En compensation, le ministère envisage d’abaisser le seuil de représentativité à 5 %, une des revendications du Modef. Mais le « package » abaissement du seuil et modification du calcul du financement ne passe pas pour le syndicat qui préfère rester au statu quo. Une mesure, « anecdotique » pour la Coordination rurale et « inacceptable » selon la Confédération paysanne. Les trois syndicats réclament des élections à la proportionnelle intégrale, comme les autres collèges de représentation dans les chambres d’agriculture ou a minima, une prime à la majorité réduite et une clé de répartition fondée sur le nombre de voix.

Contester devant le Conseil d’État

Interpellés par les syndicats, 28 sénateurs ont envoyé une lettre au ministère de l’Agriculture, le 16 novembre, alertant sur une « nouvelle atteinte importante au pluralisme syndical et à la démocratie au sein de la gouvernance des Chambres d’agriculture ».

Interrogé par la députée Marie Pochon (Ecologiste) à l’Assemblée nationale mercredi 6 décembre, le ministre a affirmé « discuter avec tout le monde ». « L’action publique, ce n’est pas toujours le statut quo. On peut se poser des interrogations », a ajouté Marc Fesneau, en mettant en avant la volonté d’abaisser le seuil à 5 % comme mesure favorisant le pluralisme syndical. « Je regarderai ça avec équilibre en fonction de ce que sont pour moi les principes du pluralisme », a conclu le ministre.

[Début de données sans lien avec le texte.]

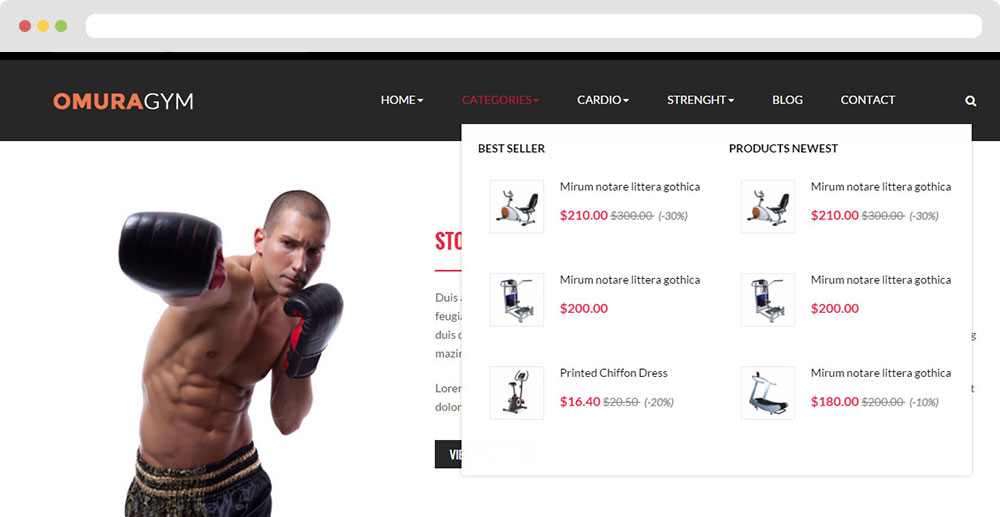Viewport: 1000px width, 517px height.
Task: Click the browser address bar
Action: (x=534, y=26)
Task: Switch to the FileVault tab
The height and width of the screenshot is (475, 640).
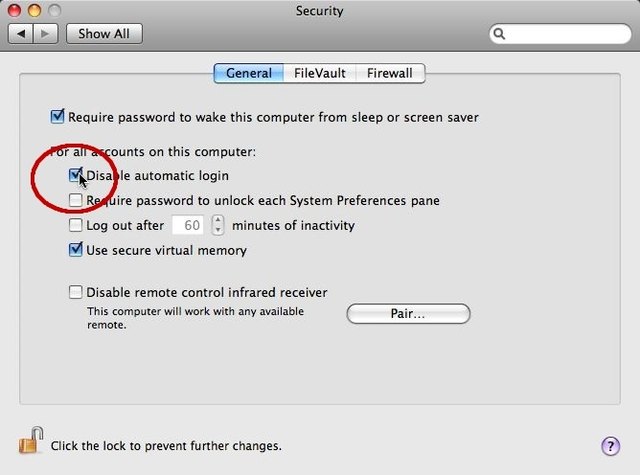Action: pyautogui.click(x=320, y=73)
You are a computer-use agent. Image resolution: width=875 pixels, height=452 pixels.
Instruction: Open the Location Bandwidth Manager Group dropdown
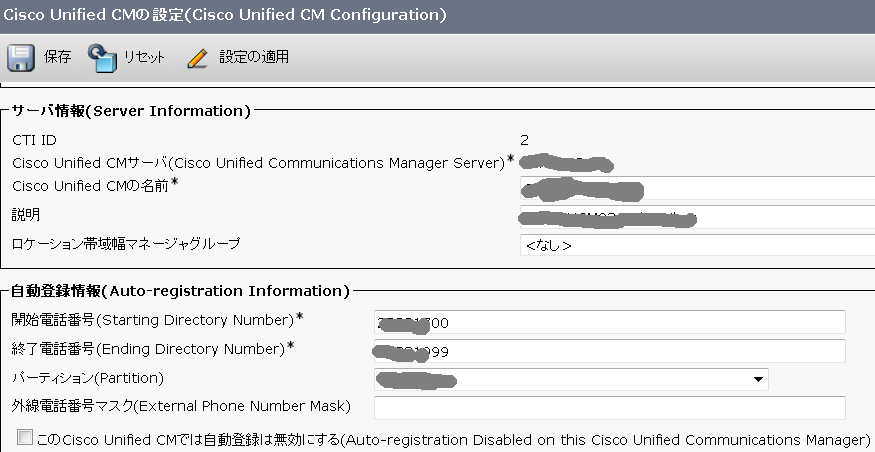click(696, 244)

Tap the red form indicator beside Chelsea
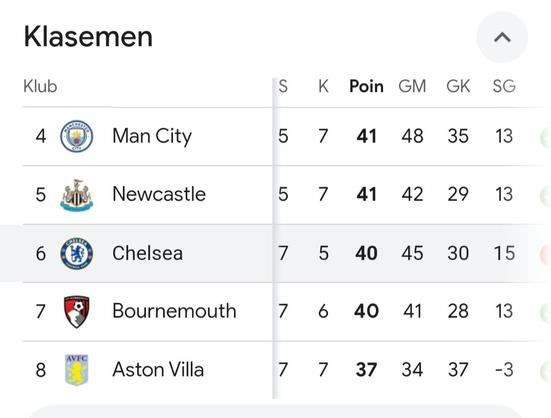pos(545,255)
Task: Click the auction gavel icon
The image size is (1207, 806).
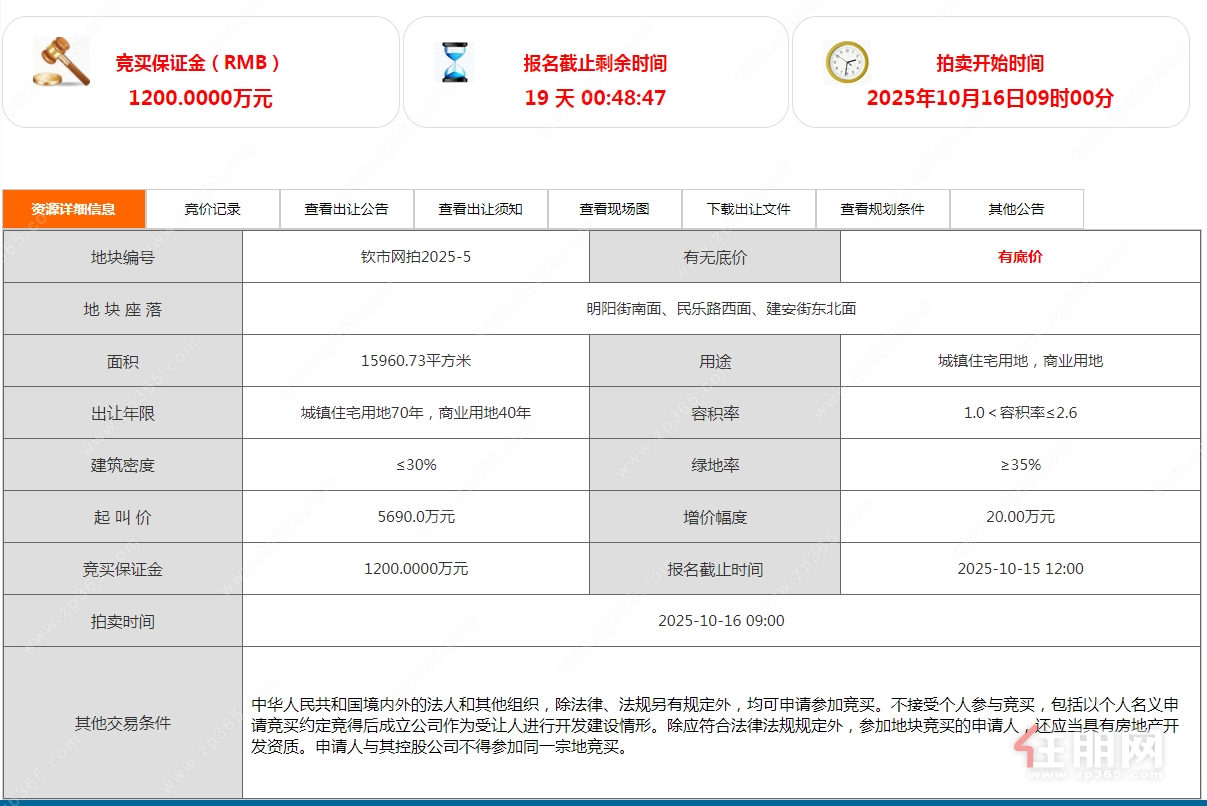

Marc Fesneau envisage de réformer les élections professionnelles. (©  Guillaume Collanges/Reportage)

En 2019, seuls 46 % des agriculteurs avaient voté. De son côté, la FNSEA considère ce retour au 50-50 comme un « alignement avec les règles de financement des partis politiques ». Seulement la « prime au vainqueur » y est « beaucoup plus faible qu’en agriculture », nuance Alexandre Hobeika (lire l'encadré).

Les trois syndicats minoritaires se disent prêts à se mobiliser contre ce projet de décret, notamment dans les chambres d’agriculture via le vote de motions. S’il est promulgué, la Coordination rurale et la Confédération paysanne n’excluent pas de le contester devant le Conseil d’État.

En 2003, cette dernière avait déjà déposé un recours contre la clé de répartition 50 %-50 %. Il avait été rejeté par le Conseil d’État. C’est finalement en 2013, qu’un décret avait de nouveau promulgué la répartition 75 %-25 %. Un décret attaqué par la FNSEA devant le Conseil d’État, un recours rejeté il y a tout juste dix ans.